**INFORMATION**
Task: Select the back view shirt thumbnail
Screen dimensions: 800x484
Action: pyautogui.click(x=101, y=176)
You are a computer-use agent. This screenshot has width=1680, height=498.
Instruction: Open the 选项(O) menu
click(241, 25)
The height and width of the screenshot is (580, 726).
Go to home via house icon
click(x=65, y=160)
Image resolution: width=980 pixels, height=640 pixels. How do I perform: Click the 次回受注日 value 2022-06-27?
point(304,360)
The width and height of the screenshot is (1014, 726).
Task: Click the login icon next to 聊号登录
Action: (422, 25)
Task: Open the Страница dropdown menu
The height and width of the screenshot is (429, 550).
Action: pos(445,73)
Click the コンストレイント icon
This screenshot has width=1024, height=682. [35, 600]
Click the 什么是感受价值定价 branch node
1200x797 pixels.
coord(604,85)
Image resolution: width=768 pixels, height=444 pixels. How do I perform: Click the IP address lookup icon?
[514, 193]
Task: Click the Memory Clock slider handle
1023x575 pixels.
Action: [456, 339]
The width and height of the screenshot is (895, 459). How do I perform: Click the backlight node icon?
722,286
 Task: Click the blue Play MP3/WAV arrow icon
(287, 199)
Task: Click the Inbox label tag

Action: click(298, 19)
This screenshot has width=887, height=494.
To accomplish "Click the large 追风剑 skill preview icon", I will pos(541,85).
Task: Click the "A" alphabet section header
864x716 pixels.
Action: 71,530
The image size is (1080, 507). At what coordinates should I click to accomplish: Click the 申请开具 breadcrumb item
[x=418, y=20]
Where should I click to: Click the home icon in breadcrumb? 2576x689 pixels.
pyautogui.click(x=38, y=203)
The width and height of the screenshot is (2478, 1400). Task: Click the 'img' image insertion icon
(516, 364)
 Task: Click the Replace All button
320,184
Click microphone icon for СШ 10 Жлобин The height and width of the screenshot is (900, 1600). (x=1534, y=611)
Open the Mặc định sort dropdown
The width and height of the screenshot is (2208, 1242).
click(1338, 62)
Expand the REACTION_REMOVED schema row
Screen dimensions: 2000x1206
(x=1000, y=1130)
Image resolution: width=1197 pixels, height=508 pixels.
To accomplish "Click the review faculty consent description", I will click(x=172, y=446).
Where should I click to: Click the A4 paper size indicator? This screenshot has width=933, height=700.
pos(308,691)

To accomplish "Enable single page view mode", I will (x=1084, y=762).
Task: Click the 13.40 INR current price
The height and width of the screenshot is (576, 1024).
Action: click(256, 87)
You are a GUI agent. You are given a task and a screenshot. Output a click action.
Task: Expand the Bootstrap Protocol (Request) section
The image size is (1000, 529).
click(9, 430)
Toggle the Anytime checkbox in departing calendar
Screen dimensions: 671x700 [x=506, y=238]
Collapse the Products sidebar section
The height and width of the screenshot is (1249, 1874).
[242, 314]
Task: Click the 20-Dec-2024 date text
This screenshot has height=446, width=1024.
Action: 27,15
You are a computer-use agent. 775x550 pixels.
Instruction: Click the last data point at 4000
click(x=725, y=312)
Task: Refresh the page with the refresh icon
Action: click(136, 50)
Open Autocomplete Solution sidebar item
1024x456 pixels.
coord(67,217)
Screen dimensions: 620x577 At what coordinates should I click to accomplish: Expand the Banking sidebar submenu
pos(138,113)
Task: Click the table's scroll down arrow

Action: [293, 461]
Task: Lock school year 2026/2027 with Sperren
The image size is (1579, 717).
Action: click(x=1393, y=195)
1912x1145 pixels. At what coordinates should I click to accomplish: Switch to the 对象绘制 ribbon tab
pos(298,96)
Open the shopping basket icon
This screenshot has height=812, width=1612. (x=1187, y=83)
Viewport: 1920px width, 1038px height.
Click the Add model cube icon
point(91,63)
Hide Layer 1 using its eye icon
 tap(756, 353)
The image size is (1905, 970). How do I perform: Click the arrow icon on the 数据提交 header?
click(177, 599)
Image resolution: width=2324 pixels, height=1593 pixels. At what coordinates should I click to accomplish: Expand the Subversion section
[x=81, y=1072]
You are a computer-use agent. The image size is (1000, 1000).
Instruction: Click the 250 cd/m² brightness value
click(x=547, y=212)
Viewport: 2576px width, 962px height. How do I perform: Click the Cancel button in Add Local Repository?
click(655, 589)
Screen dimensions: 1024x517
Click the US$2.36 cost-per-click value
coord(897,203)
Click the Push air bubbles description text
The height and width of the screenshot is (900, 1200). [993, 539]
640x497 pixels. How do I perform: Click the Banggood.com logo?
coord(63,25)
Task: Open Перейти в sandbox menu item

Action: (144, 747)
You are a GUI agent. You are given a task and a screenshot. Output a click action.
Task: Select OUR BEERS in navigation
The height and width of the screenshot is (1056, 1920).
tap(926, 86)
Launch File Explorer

**ACTIVITY**
Exactly as written above, copy every line.

**RESPONSE AREA**
Task: Select the back view shirt thumbnail
Screen dimensions: 800x484
Action: pyautogui.click(x=101, y=176)
You are a computer-use agent. This screenshot has width=1680, height=498.
Instruction: Open the 选项(O) menu
click(241, 25)
The height and width of the screenshot is (580, 726).
Go to home via house icon
click(x=65, y=160)
Image resolution: width=980 pixels, height=640 pixels. How do I perform: Click the 次回受注日 value 2022-06-27?
point(304,360)
The width and height of the screenshot is (1014, 726).
Task: Click the login icon next to 聊号登录
Action: (422, 25)
Task: Open the Страница dropdown menu
The height and width of the screenshot is (429, 550).
Action: pos(445,73)
Click the コンストレイント icon
This screenshot has width=1024, height=682. [35, 600]
Click the 什么是感受价值定价 branch node
1200x797 pixels.
coord(604,85)
Image resolution: width=768 pixels, height=444 pixels. How do I perform: Click the IP address lookup icon?
[514, 193]
Task: Click the Memory Clock slider handle
1023x575 pixels.
Action: [456, 339]
The width and height of the screenshot is (895, 459). How do I perform: Click the backlight node icon?
722,286
 Task: Click the blue Play MP3/WAV arrow icon
(287, 199)
Task: Click the Inbox label tag

Action: click(298, 19)
This screenshot has width=887, height=494.
To accomplish "Click the large 追风剑 skill preview icon", I will pos(541,85).
Task: Click the "A" alphabet section header
864x716 pixels.
Action: 71,530
The image size is (1080, 507). At what coordinates should I click to accomplish: Click the 申请开具 breadcrumb item
[x=418, y=20]
Where should I click to: Click the home icon in breadcrumb? 2576x689 pixels.
pyautogui.click(x=38, y=203)
The width and height of the screenshot is (2478, 1400). Task: Click the 'img' image insertion icon
(516, 364)
 Task: Click the Replace All button
320,184
Click microphone icon for СШ 10 Жлобин The height and width of the screenshot is (900, 1600). (x=1534, y=611)
Open the Mặc định sort dropdown
The width and height of the screenshot is (2208, 1242).
click(1338, 62)
Expand the REACTION_REMOVED schema row
Screen dimensions: 2000x1206
(x=1000, y=1130)
Image resolution: width=1197 pixels, height=508 pixels.
To accomplish "Click the review faculty consent description", I will click(x=172, y=446).
Where should I click to: Click the A4 paper size indicator? This screenshot has width=933, height=700.
pos(308,691)

To accomplish "Enable single page view mode", I will (x=1084, y=762).
Task: Click the 13.40 INR current price
The height and width of the screenshot is (576, 1024).
Action: click(256, 87)
You are a GUI agent. You are given a task and a screenshot. Output a click action.
Task: Expand the Bootstrap Protocol (Request) section
The image size is (1000, 529).
click(9, 430)
Toggle the Anytime checkbox in departing calendar
Screen dimensions: 671x700 [x=506, y=238]
Collapse the Products sidebar section
The height and width of the screenshot is (1249, 1874).
[242, 314]
Task: Click the 20-Dec-2024 date text
This screenshot has height=446, width=1024.
Action: 27,15
You are a computer-use agent. 775x550 pixels.
Instruction: Click the last data point at 4000
click(x=725, y=312)
Task: Refresh the page with the refresh icon
Action: click(136, 50)
Open Autocomplete Solution sidebar item
1024x456 pixels.
coord(67,217)
Screen dimensions: 620x577 At what coordinates should I click to accomplish: Expand the Banking sidebar submenu
pos(138,113)
Task: Click the table's scroll down arrow

Action: [293, 461]
Task: Lock school year 2026/2027 with Sperren
The image size is (1579, 717).
Action: click(x=1393, y=195)
1912x1145 pixels. At what coordinates should I click to accomplish: Switch to the 对象绘制 ribbon tab
pos(298,96)
Open the shopping basket icon
This screenshot has height=812, width=1612. (x=1187, y=83)
Viewport: 1920px width, 1038px height.
Click the Add model cube icon
point(91,63)
Hide Layer 1 using its eye icon
 tap(756, 353)
The image size is (1905, 970). How do I perform: Click the arrow icon on the 数据提交 header?
click(177, 599)
Image resolution: width=2324 pixels, height=1593 pixels. At what coordinates should I click to accomplish: Expand the Subversion section
[x=81, y=1072]
You are a computer-use agent. The image size is (1000, 1000).
Instruction: Click the 250 cd/m² brightness value
click(x=547, y=212)
Viewport: 2576px width, 962px height. How do I perform: Click the Cancel button in Add Local Repository?
click(655, 589)
Screen dimensions: 1024x517
Click the US$2.36 cost-per-click value
coord(897,203)
Click the Push air bubbles description text
The height and width of the screenshot is (900, 1200). [993, 539]
640x497 pixels. How do I perform: Click the Banggood.com logo?
coord(63,25)
Task: Open Перейти в sandbox menu item

Action: (144, 747)
You are a GUI agent. You are given a task and a screenshot. Output a click action.
Task: Select OUR BEERS in navigation
The height and width of the screenshot is (1056, 1920).
tap(926, 86)
Launch File Explorer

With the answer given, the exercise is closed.